OBJECTIVE: To identify the preferences and concerns of seriously ill patients about discussing religious and spiritual beliefs with physicians.
DESIGN: Three focus group discussions with patients who had experienced a recent life-threatening illness. Discussions were audiotaped, transcribed verbatim, and reviewed independently by two investigators to identify discrete comments for grouping into domains. A third investigator adjudicated differences in opinion. Comments were then independently reviewed for relevance and consistency by a health services researcher and a pastoral counselor.
SETTING: Academic medical center.
PARTICIPANTS: Referred sample of 22 patients hospitalized with a recent life-threatening illness.

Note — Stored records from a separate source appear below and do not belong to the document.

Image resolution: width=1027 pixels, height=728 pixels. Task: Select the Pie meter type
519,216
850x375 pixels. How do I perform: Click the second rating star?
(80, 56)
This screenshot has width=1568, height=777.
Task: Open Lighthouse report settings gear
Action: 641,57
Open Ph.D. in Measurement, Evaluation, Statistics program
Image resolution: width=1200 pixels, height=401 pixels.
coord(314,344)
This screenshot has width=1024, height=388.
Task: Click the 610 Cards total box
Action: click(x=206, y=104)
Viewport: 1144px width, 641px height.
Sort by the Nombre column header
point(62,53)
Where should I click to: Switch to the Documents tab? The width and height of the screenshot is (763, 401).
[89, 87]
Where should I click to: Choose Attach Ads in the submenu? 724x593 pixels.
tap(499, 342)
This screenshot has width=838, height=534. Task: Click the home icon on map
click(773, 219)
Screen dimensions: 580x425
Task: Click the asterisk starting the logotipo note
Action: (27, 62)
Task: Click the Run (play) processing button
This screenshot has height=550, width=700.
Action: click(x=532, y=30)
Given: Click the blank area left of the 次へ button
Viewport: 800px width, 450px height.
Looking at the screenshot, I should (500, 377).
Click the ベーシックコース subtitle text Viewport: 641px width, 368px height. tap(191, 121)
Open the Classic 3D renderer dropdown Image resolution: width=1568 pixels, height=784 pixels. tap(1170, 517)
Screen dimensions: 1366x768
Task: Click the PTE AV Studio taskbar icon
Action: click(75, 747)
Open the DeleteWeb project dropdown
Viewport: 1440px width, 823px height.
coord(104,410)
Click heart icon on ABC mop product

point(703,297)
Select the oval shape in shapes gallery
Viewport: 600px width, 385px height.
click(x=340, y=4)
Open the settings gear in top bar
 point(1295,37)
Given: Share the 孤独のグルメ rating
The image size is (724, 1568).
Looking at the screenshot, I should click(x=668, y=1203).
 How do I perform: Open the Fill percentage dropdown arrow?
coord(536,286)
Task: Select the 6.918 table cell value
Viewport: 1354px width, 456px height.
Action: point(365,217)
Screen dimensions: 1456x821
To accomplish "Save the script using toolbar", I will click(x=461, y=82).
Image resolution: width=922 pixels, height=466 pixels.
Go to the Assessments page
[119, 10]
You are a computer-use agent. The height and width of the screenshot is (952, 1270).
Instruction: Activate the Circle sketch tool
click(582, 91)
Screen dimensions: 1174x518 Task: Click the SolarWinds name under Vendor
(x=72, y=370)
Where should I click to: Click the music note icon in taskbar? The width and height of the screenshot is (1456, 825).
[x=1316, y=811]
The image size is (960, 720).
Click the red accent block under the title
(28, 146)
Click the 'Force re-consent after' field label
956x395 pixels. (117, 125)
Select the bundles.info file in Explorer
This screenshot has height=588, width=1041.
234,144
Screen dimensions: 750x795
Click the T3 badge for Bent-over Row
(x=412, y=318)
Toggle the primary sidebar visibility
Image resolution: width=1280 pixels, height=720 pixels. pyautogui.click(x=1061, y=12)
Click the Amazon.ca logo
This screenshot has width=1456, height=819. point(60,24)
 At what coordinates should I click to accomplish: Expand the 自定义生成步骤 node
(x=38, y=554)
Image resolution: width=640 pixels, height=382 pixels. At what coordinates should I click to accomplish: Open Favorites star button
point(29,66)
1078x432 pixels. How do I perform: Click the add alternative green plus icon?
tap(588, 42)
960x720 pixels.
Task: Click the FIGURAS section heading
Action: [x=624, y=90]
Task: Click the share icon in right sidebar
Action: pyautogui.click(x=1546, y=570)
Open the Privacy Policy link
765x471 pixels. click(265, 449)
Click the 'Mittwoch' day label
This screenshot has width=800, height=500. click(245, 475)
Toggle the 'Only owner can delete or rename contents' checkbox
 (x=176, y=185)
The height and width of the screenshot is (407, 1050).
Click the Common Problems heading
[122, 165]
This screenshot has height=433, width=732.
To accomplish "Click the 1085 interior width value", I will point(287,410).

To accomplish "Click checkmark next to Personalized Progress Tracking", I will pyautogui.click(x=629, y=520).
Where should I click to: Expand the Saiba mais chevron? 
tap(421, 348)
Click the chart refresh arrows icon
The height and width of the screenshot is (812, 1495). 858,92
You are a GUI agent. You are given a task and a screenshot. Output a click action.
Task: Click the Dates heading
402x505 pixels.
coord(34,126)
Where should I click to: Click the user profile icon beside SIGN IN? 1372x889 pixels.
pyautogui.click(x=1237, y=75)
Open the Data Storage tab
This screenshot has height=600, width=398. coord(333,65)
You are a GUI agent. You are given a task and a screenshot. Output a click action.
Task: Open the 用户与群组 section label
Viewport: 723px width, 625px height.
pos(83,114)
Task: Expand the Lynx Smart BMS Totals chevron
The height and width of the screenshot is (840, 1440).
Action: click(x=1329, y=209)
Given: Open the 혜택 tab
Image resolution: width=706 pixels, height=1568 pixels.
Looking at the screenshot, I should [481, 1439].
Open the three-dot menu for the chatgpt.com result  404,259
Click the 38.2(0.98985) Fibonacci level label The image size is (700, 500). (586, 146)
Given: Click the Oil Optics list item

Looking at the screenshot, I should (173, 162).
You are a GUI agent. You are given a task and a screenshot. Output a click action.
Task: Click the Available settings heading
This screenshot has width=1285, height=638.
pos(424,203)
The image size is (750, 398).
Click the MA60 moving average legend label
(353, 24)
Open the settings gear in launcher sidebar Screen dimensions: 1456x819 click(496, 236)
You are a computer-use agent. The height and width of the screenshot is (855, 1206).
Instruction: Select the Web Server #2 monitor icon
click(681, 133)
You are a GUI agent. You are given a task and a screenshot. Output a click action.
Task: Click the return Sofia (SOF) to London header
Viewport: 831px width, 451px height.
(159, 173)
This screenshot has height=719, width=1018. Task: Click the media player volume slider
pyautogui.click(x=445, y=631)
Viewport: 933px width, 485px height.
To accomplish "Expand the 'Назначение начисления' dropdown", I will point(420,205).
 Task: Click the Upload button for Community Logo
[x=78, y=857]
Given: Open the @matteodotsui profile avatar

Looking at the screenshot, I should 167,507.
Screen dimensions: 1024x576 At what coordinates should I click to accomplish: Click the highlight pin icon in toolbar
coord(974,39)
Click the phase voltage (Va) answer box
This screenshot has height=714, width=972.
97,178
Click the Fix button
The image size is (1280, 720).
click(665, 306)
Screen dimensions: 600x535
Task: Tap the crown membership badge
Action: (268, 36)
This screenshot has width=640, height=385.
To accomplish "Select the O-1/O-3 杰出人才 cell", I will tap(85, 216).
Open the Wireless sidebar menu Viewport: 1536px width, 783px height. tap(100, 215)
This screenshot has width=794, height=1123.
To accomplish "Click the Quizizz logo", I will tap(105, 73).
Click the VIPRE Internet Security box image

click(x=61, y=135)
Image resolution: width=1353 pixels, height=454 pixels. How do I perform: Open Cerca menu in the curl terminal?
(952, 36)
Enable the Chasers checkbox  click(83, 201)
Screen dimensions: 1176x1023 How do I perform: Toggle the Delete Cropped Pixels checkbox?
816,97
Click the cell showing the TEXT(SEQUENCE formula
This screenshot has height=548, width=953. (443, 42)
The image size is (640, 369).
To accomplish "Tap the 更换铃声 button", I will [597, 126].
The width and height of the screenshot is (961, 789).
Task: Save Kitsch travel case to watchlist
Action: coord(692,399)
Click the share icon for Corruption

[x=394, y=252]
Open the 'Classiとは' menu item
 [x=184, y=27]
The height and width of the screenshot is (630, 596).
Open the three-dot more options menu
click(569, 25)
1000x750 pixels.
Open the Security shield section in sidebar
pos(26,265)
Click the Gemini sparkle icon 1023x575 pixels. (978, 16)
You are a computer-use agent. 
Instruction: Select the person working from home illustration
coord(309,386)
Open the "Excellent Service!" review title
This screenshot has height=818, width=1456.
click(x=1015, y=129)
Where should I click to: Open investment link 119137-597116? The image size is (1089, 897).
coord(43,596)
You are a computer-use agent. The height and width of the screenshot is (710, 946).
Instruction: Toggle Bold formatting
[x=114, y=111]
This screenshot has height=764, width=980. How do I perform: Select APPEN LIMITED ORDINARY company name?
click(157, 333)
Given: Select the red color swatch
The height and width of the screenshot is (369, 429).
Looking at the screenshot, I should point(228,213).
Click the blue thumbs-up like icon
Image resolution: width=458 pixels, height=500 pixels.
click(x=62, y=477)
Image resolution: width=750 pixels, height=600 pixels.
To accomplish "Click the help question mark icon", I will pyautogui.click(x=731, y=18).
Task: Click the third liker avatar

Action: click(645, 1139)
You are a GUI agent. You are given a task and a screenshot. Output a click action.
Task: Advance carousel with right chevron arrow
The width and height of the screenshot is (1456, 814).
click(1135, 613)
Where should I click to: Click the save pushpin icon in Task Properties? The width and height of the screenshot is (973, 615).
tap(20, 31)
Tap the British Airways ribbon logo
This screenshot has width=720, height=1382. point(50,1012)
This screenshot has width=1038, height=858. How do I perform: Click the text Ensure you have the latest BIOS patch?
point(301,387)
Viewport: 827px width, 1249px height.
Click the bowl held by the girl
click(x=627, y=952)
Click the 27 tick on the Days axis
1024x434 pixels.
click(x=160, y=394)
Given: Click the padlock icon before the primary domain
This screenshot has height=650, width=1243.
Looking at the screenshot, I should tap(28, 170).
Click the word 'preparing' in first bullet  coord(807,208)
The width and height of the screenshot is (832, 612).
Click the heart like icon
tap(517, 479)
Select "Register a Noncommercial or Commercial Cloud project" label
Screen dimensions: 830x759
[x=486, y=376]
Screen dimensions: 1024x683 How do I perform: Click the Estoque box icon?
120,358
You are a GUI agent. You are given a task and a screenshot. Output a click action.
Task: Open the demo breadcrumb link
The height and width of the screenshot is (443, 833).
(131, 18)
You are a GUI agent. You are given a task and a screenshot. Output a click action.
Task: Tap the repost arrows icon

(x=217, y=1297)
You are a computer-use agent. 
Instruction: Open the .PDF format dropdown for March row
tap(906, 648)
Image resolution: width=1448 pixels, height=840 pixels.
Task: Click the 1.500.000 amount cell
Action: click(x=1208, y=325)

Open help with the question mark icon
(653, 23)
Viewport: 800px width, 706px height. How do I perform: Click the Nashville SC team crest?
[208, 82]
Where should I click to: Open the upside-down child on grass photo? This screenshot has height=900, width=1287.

MEASUREMENTS AND MAIN RESULTS: Almost all of the 562 comments could be grouped into one of five broad domains: 1) religiosity/spirituality, 2) prayer, 3) patient-physician relationship, 4) religious/spiritual conversations, and 5) recommendations to physicians. God, prayer, and spiritual beliefs were often mentioned as sources of comfort, support, and healing. All participants stressed the importance of physician empathy. Willingness to participate in spiritual discussions with doctors was closely tied to the patient-physician relationship. Although divided on the proper context, patients agreed that physicians must have strong interpersonal skills for discussions to be fruitful. Physician-initiated conversation without a strong patient-physician relationship was viewed as inappropriate and as implying a poor prognosis.
CONCLUSION: Religion and spirituality are a source of comfort for many patients. Although not necessarily expecting physicians to discuss spirituality, patients want physicians to ask about coping and support mechanisms. This exploratory study suggests that if patients then disclose the importance of spiritual beliefs in their lives, they would like physicians to respect these values.